PubMed 25613807
Referenced in: none
Automatically associated channels: Nav1.5
Title: Abnormal sodium current properties contribute to cardiac electrical and contractile dysfunction in a mouse model of myotonic dystrophy type 1.
Authors: Vincent Algalarrondo, Karim Wahbi, Frédéric Sebag, Geneviève Gourdon, Cherif Beldjord, Kamel Azibi, Elise Balse, Alain Coulombe, Rodolphe Fischmeister, Bruno Eymard, Denis Duboc, Stéphane N Hatem
Journal, date & volume: Neuromuscul. Disord., 2015 Apr , 25, 308-20
PubMed link: http://www.ncbi.nlm.nih.gov/pubmed/25613807
Abstract
Myotonic dystrophy type 1 (DM1) is the most common neuromuscular disorder and is associated with cardiac conduction defects. However, the mechanisms of cardiac arrhythmias in DM1 are unknown. We tested the hypothesis that abnormalities in the cardiac sodium current (INa) are involved, and used a transgenic mouse model reproducing the expression of triplet expansion observed in DM1 (DMSXL mouse).

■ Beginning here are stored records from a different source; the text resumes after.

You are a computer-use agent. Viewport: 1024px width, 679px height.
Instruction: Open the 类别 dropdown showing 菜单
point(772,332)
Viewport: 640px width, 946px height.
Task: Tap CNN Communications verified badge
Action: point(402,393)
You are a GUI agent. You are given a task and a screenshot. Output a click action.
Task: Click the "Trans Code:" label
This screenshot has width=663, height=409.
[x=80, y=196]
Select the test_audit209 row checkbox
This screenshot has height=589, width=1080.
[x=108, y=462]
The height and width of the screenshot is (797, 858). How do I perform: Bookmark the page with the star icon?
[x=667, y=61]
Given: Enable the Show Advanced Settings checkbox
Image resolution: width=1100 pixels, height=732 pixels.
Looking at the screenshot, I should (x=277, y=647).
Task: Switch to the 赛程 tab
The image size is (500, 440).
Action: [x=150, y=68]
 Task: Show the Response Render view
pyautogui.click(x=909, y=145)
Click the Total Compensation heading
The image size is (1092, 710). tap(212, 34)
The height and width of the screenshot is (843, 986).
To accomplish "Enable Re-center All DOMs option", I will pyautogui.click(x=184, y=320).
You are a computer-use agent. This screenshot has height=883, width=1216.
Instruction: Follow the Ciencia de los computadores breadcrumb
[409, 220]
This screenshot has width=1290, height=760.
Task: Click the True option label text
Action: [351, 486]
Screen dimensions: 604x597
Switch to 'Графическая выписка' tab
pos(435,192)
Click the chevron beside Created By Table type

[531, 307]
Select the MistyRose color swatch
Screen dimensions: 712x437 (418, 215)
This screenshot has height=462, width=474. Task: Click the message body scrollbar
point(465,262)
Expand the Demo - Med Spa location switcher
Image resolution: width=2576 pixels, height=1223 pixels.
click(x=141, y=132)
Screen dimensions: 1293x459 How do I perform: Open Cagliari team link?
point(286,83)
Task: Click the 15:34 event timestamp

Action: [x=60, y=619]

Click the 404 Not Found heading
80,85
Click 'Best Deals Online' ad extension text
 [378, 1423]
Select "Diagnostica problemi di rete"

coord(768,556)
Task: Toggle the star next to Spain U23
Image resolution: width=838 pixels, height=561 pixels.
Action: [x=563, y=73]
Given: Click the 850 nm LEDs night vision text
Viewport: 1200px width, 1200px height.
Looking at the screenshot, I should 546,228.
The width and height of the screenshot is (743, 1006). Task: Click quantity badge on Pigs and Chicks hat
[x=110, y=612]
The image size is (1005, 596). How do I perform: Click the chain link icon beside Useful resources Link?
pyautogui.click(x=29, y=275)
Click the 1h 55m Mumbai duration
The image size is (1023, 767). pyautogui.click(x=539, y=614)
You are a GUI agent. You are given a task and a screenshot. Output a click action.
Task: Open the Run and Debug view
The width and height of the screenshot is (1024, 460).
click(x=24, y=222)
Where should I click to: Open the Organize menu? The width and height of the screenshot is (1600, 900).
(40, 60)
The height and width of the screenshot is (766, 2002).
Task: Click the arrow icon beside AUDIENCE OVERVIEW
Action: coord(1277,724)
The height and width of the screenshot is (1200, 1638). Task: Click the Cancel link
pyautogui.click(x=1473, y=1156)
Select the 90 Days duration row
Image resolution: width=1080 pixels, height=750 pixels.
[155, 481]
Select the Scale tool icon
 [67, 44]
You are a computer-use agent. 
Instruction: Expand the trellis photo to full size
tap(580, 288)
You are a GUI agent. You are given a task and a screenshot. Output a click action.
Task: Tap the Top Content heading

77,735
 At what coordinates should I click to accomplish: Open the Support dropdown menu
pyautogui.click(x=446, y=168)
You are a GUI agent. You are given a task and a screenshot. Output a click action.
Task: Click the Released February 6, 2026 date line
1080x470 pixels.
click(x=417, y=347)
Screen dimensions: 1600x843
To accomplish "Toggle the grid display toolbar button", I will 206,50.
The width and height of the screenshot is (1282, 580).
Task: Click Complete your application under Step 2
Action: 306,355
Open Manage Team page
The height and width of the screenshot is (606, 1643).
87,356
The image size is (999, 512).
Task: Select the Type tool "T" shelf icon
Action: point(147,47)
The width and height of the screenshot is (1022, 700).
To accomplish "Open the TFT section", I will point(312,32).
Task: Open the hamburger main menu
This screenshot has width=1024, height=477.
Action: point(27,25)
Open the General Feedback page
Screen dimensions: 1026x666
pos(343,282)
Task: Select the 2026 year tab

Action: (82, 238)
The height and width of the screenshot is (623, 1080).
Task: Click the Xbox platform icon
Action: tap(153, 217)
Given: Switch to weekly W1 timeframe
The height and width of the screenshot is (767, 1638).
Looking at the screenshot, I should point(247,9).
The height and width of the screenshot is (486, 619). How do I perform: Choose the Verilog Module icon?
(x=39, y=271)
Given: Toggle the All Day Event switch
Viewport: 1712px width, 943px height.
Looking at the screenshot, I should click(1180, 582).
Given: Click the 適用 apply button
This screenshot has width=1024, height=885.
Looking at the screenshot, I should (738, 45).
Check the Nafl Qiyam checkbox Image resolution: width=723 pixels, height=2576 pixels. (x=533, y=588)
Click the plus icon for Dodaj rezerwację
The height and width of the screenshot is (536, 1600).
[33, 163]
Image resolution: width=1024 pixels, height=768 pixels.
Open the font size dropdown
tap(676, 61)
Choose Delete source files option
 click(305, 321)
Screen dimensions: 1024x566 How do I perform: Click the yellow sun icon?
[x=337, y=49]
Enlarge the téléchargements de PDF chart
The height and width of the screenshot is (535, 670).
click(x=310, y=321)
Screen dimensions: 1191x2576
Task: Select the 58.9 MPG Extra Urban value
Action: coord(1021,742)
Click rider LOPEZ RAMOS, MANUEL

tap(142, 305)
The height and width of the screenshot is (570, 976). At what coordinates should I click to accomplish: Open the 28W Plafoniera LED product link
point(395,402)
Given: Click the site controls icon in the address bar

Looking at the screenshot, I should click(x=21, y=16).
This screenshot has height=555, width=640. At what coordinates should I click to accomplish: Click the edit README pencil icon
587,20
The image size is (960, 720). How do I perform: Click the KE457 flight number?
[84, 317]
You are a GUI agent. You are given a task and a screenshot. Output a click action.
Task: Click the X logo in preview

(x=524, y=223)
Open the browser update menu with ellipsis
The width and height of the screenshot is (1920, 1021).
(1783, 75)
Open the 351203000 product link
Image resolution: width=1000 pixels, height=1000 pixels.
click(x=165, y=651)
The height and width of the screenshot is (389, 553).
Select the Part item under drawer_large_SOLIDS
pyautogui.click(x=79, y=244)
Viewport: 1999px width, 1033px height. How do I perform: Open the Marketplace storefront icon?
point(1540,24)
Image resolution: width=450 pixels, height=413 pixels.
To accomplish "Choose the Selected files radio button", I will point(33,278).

The injection of the class-I antiarrhythmic agent flecainide induced prominent conduction abnormalities and significantly lowered the radial tissular velocities and strain rate in DMSXL mice compared to WT. These abnormalities were more pronounced in 8-month-old mice than in 3-month-old mice. Ventricular action potentials recorded by standard glass microelectrode technique exhibited a lower maximum upstroke velocity [dV/dt](max) in DMSXL. This decreased [dV/dt](max) was associated with a 1.7 fold faster inactivation of INa in DMSXL myocytes measured by the whole-cell patch-clamp technique. Finally in the DMSXL mouse, no mutation in the Scn5a gene was detected and neither cardiac fibrosis nor abnormalities of expression of the sodium channel protein were observed. Therefore, alterations in the sodium current markedly contributed to electrical conduction block in DM1. This result should guide pharmaceutical and clinical research toward better therapy for the cardiac arrhythmias associated with DM1.